Directions for this task: Exactly one number should make up the answer: how many lines of the listing contain the string "computer".

Data records:
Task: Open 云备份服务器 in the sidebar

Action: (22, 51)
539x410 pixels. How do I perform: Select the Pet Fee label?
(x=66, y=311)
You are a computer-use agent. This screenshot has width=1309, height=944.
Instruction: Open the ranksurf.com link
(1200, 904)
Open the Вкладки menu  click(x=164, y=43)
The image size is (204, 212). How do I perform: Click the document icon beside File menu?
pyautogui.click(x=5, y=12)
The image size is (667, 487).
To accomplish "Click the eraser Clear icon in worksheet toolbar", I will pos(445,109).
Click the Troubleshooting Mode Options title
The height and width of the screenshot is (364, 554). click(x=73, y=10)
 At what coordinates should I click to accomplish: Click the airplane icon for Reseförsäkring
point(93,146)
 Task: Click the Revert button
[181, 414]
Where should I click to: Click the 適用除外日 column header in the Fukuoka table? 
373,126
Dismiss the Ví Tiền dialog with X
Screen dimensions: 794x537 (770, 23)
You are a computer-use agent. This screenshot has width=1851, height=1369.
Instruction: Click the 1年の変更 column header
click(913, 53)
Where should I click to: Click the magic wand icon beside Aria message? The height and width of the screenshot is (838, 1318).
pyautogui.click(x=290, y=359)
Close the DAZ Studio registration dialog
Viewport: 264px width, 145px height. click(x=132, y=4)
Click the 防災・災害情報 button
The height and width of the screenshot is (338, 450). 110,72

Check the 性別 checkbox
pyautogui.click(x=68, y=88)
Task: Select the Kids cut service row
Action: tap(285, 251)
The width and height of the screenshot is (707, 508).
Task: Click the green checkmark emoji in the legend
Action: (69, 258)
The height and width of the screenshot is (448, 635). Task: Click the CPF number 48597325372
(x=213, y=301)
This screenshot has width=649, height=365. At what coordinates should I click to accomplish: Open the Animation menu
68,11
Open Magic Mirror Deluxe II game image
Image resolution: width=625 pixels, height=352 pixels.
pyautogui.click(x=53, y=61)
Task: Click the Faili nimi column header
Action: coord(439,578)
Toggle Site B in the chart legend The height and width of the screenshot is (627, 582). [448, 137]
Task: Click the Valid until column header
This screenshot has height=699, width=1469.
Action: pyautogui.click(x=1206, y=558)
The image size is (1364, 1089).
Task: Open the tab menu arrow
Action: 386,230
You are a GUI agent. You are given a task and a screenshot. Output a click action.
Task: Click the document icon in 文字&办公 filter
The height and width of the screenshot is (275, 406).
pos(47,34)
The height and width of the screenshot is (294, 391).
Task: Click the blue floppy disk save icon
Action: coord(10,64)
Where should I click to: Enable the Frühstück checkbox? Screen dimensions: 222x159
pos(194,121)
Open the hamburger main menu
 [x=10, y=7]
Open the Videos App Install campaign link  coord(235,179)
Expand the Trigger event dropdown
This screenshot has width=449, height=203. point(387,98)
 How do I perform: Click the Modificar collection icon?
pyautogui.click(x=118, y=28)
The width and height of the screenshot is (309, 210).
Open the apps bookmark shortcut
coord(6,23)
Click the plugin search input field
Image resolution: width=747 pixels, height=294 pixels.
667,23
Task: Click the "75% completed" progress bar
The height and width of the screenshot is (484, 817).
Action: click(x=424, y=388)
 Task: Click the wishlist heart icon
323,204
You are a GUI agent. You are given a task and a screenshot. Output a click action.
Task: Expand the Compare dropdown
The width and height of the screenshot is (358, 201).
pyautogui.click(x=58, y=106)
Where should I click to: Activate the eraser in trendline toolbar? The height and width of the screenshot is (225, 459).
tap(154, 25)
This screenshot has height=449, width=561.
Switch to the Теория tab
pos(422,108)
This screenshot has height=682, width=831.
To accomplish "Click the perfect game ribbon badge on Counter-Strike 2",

Result of the task: 2